--- Material provided ---
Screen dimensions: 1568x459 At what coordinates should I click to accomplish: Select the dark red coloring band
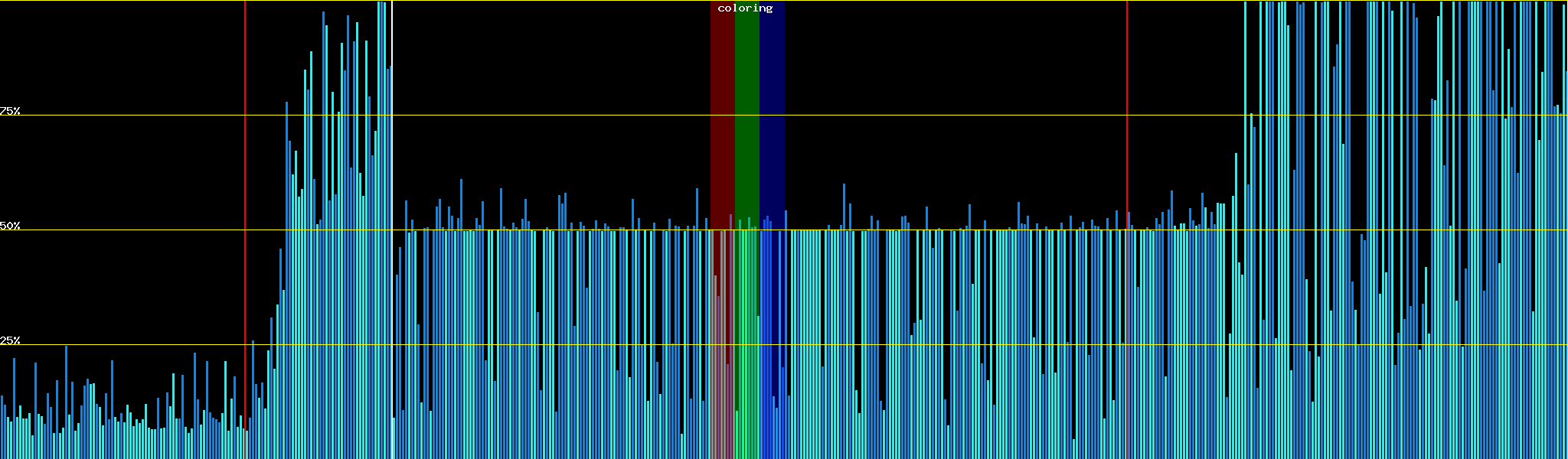tap(722, 115)
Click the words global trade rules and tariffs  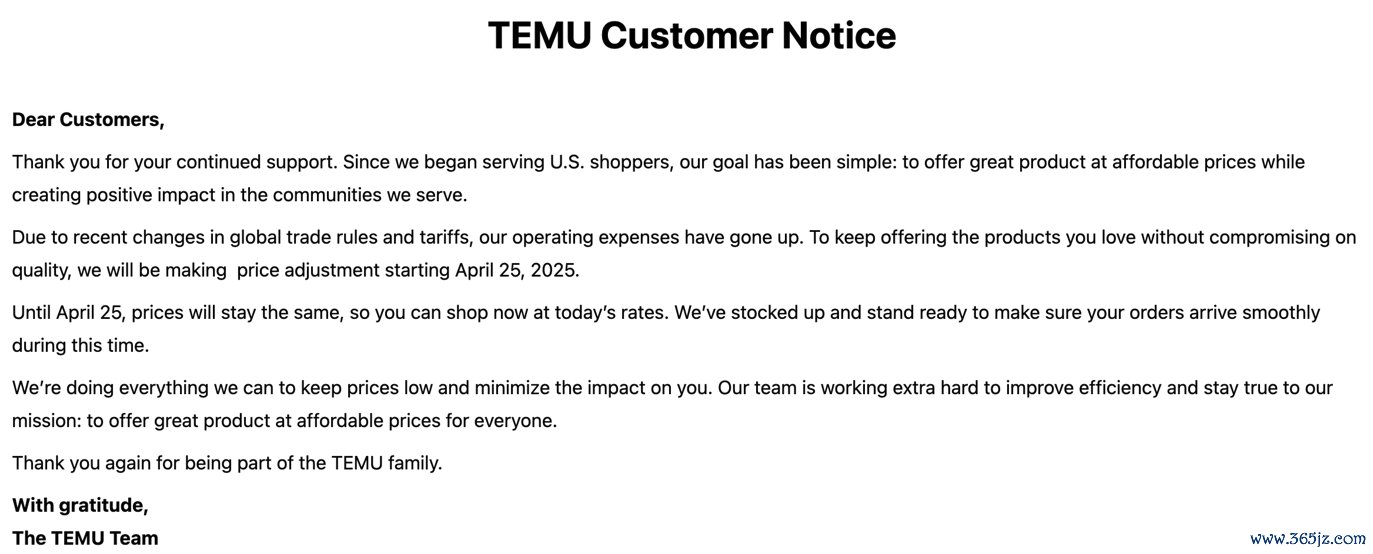[354, 238]
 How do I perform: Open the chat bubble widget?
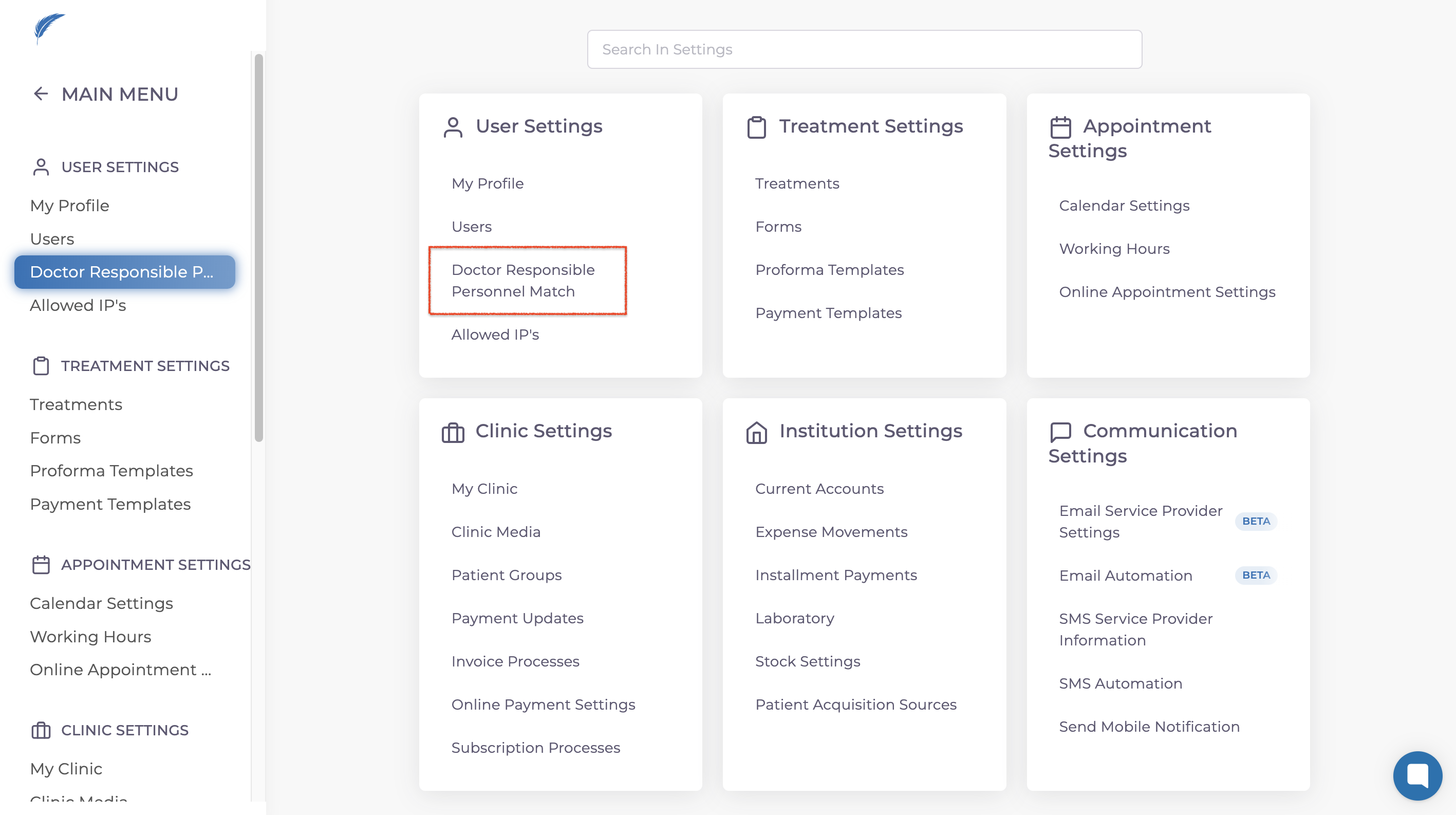[1417, 775]
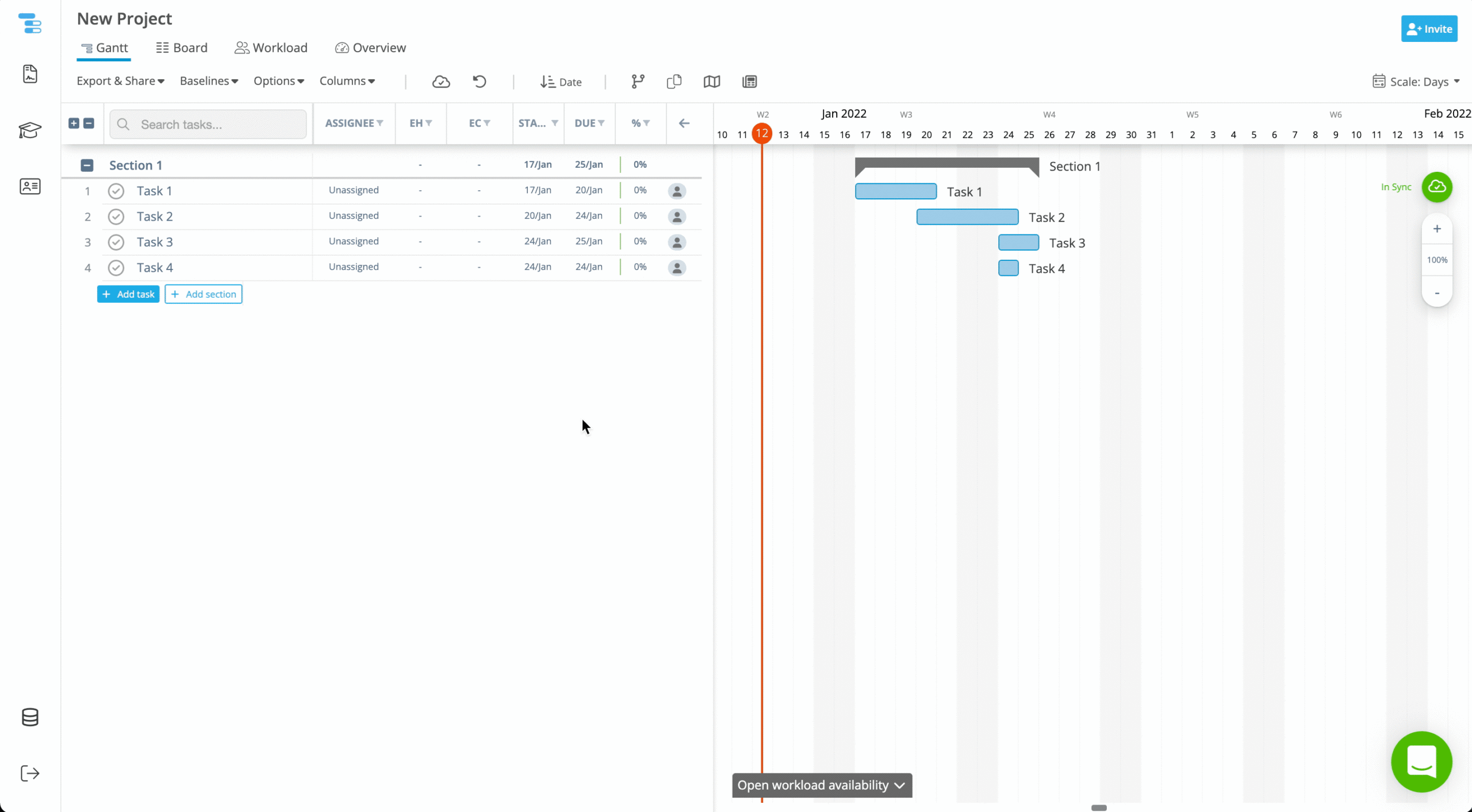The image size is (1472, 812).
Task: Open reports via the document icon in sidebar
Action: pos(30,74)
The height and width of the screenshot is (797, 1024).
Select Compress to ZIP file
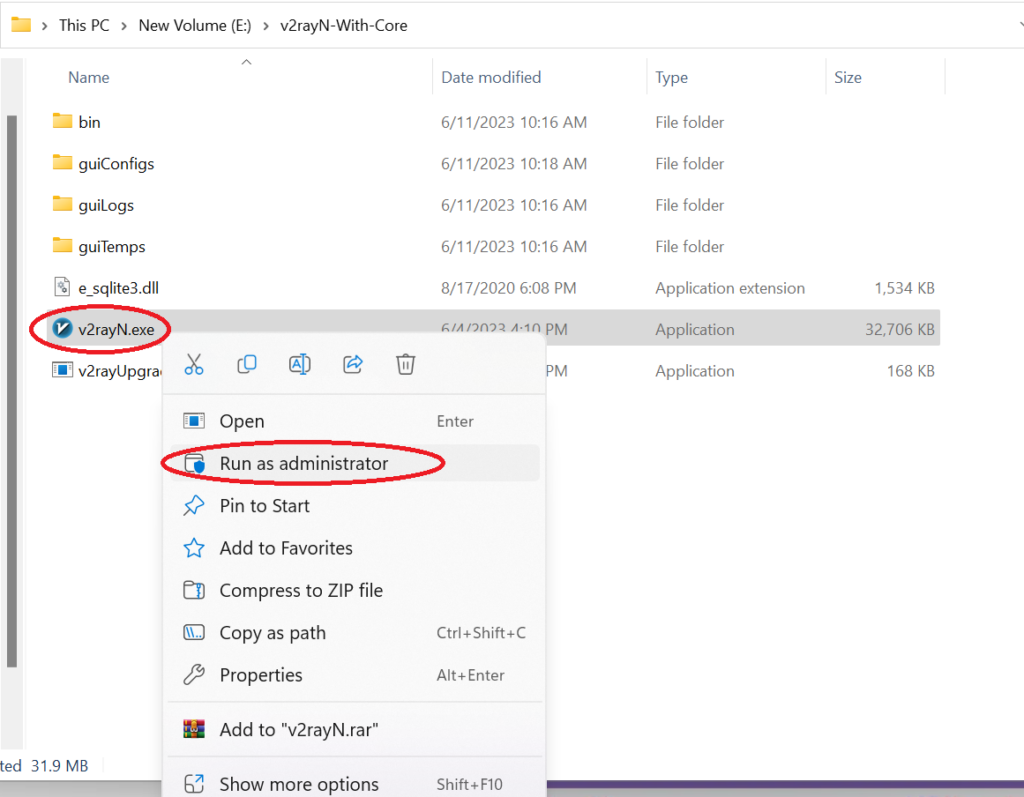click(x=301, y=591)
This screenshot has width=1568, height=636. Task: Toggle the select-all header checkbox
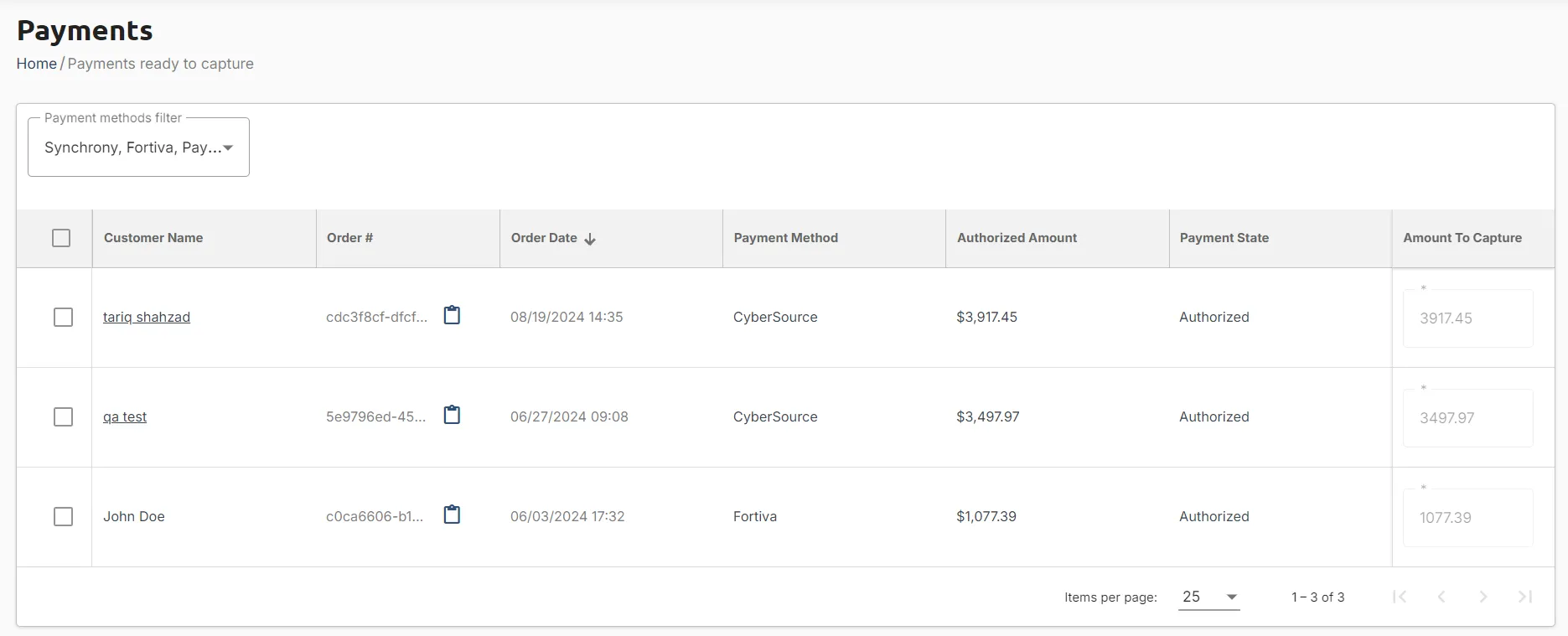click(x=61, y=238)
---
§ What the task asks: Copy out the records exactly, starting with the line that contains "The height and" and continuing through the end of the records, both ends included. Leave the pictures out of your output.

§ Exercise response:
The height and width of the screenshot is (797, 1024).
Select Compress to ZIP file
click(x=301, y=591)
This screenshot has width=1568, height=636. Task: Toggle the select-all header checkbox
click(x=61, y=238)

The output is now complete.